Exercise directions: In the entries below, output everything from the line containing "181x191 pixels. At" down to the line containing "point(86,148)" as a JSON list of strings, one string per line, with blank lines skipped. Leave the pictures out.

Rows:
++++++
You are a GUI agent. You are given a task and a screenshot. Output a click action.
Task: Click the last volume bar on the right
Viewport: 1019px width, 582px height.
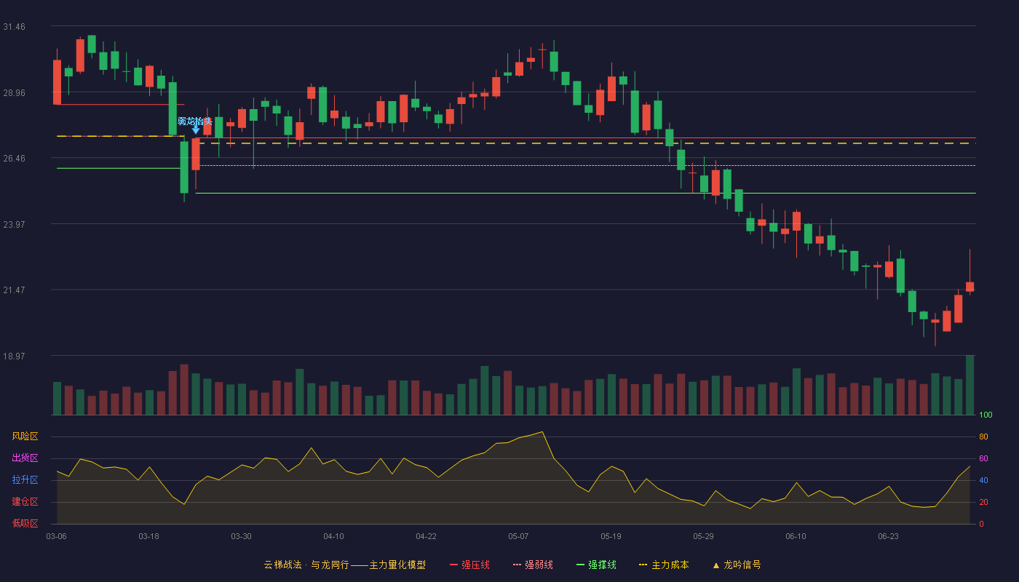(x=970, y=385)
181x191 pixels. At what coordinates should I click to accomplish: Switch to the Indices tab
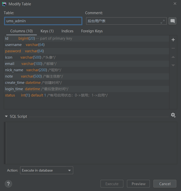tap(67, 31)
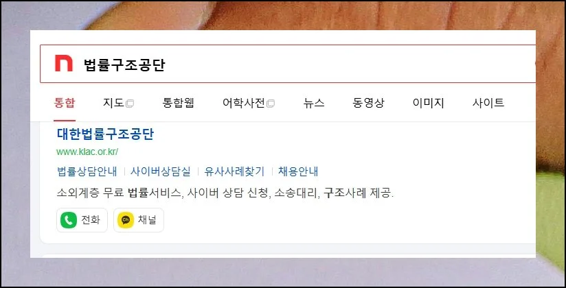This screenshot has height=288, width=566.
Task: Open the 어학사전 tab
Action: pyautogui.click(x=244, y=103)
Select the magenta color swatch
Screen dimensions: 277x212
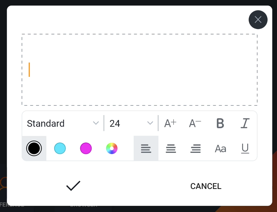point(86,148)
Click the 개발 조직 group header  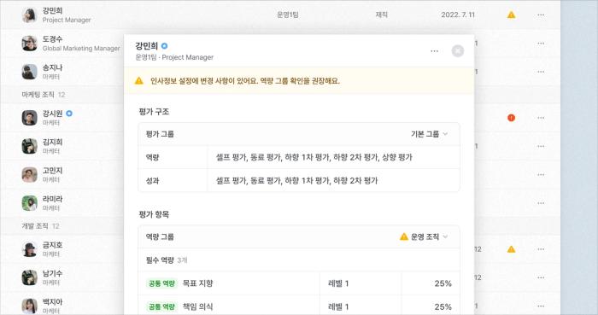point(40,226)
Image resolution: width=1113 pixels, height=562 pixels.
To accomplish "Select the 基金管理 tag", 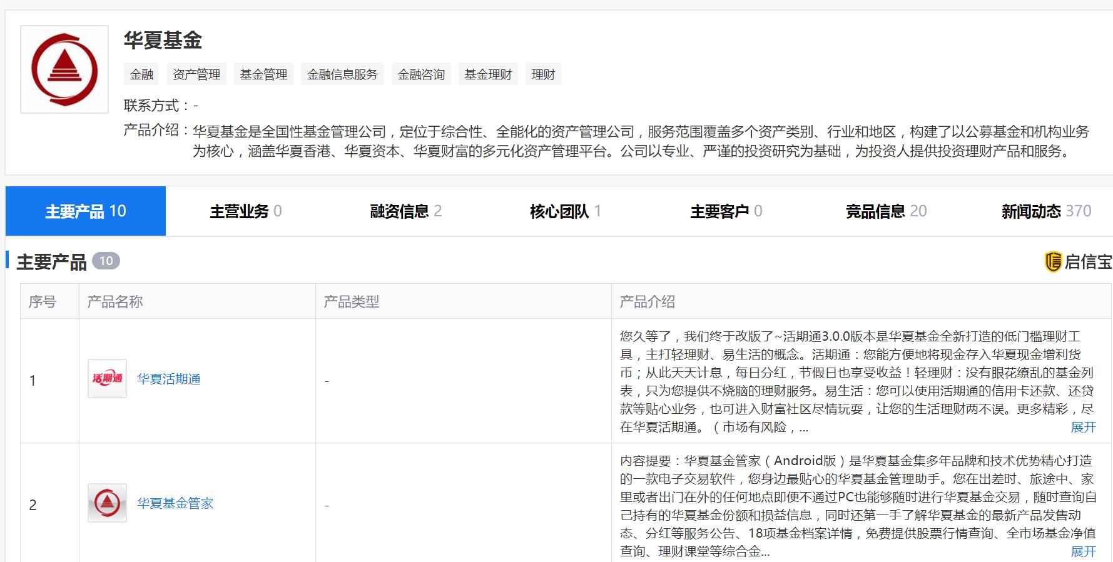I will click(263, 74).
++++++
Complete answer:
[
  "181x191 pixels. At what coordinates should I click to accomplish: Switch to the Indices tab",
  "tap(67, 31)",
  "This screenshot has height=288, width=566.",
  "Task: Open the 어학사전 tab",
  "Action: pyautogui.click(x=244, y=103)",
  "Select the magenta color swatch",
  "Screen dimensions: 277x212",
  "point(86,148)"
]